AIM OF THE TASK>
With the string "computer" as the filter, copy each matching line from the records.
▬▬▬▬▬▬▬▬▬▬
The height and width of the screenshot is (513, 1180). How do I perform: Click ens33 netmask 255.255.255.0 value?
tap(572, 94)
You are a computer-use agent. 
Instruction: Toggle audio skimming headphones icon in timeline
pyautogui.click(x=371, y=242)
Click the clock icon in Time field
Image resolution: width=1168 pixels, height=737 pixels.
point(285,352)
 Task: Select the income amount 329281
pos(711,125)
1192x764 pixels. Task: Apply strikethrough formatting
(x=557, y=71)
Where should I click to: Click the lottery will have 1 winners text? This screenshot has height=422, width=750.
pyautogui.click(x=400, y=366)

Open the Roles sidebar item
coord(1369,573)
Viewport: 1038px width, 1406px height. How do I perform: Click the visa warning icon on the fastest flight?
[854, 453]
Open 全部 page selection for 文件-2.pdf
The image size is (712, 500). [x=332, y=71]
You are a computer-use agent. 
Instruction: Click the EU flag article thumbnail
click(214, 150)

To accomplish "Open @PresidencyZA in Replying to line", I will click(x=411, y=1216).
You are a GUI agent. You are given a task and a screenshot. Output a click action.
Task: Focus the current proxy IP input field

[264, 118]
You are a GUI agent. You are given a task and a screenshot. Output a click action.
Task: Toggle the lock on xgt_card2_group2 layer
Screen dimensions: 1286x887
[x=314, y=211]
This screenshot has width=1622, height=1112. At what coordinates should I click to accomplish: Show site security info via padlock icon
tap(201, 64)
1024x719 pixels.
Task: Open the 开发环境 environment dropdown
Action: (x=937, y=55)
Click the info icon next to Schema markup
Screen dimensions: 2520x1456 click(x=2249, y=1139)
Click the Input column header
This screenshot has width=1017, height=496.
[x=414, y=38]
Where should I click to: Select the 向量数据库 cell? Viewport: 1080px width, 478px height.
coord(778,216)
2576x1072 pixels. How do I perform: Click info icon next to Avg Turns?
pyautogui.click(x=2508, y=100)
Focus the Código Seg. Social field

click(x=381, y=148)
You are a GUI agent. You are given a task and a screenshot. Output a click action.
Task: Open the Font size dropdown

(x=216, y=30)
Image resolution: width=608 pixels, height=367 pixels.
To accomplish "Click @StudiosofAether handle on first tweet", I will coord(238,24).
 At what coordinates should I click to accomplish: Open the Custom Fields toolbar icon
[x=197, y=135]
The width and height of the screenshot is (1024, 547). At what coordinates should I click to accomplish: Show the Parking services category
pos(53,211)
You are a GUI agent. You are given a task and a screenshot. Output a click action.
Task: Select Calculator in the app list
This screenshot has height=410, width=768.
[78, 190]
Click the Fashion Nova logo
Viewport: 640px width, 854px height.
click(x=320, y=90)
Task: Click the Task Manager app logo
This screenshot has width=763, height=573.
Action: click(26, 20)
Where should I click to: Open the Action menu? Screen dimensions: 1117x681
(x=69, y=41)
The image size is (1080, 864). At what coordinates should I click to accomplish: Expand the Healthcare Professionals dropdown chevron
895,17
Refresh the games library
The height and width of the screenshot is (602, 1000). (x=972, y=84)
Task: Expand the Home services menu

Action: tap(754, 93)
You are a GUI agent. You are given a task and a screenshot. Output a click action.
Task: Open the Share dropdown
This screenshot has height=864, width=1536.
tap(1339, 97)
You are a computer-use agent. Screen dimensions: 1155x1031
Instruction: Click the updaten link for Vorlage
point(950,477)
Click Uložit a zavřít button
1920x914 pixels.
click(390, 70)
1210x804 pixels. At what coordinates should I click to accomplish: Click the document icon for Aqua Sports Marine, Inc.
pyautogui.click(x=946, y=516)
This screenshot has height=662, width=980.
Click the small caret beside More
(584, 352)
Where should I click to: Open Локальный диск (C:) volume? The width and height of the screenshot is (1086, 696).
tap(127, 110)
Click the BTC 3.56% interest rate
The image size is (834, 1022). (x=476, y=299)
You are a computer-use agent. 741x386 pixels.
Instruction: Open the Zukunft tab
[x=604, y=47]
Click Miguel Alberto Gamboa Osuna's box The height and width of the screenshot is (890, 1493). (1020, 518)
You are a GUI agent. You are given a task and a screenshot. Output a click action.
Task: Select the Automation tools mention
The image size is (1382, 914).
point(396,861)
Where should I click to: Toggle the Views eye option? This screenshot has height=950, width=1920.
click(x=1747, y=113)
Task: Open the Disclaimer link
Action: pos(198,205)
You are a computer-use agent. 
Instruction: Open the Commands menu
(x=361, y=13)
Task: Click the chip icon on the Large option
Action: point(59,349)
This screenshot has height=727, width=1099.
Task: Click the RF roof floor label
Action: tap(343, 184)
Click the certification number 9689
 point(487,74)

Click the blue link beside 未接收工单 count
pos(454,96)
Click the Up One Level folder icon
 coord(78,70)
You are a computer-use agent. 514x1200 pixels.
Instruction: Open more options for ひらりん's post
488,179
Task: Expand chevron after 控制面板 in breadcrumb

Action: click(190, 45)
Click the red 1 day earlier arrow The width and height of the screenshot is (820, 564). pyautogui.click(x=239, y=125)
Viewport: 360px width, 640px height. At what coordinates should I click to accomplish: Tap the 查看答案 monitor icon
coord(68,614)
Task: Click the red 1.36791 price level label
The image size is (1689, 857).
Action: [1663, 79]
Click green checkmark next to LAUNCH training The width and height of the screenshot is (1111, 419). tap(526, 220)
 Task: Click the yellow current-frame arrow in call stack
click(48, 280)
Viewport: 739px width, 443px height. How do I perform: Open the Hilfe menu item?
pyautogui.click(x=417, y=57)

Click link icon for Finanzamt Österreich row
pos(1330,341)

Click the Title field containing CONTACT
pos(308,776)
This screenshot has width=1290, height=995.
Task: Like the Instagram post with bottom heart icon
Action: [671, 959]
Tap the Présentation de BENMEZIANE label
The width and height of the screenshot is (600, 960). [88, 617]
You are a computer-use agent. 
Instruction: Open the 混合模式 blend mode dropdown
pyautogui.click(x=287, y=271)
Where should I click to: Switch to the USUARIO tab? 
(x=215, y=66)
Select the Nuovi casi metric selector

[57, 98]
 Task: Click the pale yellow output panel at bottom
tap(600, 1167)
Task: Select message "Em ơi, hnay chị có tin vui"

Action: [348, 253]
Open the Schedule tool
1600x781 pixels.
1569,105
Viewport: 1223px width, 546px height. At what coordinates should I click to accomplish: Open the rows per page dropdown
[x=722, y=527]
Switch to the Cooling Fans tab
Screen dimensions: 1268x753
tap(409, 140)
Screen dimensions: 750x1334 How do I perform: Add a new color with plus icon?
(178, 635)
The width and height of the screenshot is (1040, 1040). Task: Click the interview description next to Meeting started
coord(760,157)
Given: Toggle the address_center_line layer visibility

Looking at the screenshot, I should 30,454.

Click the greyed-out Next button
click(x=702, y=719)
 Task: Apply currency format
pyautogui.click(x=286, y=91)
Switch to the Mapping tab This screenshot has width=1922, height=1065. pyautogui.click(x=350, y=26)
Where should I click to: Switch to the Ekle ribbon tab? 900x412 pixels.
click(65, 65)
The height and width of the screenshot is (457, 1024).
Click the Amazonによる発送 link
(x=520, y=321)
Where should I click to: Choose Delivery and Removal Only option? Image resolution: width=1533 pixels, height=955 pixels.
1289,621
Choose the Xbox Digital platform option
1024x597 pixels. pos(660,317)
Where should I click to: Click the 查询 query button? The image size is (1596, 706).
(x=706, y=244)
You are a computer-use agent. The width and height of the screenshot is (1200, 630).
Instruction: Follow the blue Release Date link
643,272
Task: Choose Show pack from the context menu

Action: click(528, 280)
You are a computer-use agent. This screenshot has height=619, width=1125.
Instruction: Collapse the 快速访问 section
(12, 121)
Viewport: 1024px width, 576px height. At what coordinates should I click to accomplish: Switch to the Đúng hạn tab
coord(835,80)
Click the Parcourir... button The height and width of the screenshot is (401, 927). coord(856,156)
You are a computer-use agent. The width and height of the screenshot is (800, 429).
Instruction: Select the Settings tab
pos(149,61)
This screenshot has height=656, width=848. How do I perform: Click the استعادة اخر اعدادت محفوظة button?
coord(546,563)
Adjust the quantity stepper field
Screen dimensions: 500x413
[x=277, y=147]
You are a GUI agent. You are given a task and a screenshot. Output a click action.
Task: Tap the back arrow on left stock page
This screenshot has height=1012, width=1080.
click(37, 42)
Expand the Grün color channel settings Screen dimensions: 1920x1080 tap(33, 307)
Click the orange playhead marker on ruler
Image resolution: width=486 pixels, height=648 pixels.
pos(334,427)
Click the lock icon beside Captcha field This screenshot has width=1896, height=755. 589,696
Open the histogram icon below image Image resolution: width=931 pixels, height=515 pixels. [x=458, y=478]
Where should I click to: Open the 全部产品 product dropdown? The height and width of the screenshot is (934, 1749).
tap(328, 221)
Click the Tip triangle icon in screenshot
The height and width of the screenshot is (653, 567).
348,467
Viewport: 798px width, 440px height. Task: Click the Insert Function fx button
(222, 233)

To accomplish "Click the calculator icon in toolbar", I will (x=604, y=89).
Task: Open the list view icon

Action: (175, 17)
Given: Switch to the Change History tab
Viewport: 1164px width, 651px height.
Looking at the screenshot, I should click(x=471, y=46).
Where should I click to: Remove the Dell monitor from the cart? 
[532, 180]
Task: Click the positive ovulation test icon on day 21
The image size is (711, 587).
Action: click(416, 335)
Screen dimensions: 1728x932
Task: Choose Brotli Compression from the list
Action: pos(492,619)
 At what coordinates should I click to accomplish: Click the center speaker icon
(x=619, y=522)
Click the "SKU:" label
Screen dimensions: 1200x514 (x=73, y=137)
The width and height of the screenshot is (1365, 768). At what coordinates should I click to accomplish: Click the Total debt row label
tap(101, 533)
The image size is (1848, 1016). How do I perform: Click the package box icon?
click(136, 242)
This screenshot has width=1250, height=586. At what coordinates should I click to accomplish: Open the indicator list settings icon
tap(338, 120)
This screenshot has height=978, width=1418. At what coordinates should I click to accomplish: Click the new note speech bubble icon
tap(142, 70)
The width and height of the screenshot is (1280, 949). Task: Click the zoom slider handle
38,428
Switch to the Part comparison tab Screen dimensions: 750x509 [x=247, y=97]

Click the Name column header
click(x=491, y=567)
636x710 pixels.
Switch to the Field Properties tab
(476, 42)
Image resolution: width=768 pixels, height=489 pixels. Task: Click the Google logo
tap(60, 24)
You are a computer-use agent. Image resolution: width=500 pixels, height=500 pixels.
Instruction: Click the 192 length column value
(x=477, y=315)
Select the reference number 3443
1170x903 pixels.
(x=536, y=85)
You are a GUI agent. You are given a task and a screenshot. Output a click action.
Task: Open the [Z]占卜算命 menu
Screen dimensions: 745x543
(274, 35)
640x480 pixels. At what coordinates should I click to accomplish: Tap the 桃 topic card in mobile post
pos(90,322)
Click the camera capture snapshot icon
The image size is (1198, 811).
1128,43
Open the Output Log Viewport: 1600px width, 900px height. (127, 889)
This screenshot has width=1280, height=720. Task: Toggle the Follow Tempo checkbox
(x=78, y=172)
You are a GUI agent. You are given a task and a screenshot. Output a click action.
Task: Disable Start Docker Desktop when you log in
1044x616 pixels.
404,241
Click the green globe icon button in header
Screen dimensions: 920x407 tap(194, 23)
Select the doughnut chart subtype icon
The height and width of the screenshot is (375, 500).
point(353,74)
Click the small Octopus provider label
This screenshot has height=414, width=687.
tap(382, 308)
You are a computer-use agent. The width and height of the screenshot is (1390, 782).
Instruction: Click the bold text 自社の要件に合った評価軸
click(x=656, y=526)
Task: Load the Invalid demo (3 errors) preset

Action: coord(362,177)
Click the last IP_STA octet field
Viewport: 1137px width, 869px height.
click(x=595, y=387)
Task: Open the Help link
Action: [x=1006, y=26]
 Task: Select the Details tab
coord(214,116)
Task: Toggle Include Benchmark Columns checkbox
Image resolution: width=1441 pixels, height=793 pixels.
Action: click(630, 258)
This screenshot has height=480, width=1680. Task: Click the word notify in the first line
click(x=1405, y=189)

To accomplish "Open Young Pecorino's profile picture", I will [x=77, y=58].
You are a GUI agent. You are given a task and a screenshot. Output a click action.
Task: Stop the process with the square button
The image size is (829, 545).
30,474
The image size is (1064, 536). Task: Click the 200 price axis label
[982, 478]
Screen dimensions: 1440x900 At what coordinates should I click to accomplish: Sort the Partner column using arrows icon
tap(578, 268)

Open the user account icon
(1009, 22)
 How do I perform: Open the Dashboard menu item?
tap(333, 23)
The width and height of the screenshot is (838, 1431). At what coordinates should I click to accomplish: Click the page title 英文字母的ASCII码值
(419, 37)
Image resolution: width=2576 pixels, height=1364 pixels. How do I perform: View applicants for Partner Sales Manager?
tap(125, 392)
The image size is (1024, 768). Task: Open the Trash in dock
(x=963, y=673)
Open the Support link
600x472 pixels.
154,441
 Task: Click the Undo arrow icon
▬▬▬▬▬▬▬▬▬▬
YOUR RESPONSE>
You are a computer-use agent. 
You are a computer-use agent. 
You are a computer-use agent. Screen dimensions: 1155x1031
You are a computer-use agent. 741x386 pixels.
You are a computer-use agent. 
You are a computer-use agent. 514x1200 pixels.
You are a computer-use agent. 
You are a computer-use agent. The width and height of the screenshot is (1200, 630).
You are a computer-use agent. This screenshot has height=619, width=1125.
You are a computer-use agent. The width and height of the screenshot is (800, 429).
You are a computer-use agent. Image resolution: width=500 pixels, height=500 pixels.
You are a computer-use agent. The width and height of the screenshot is (1390, 782).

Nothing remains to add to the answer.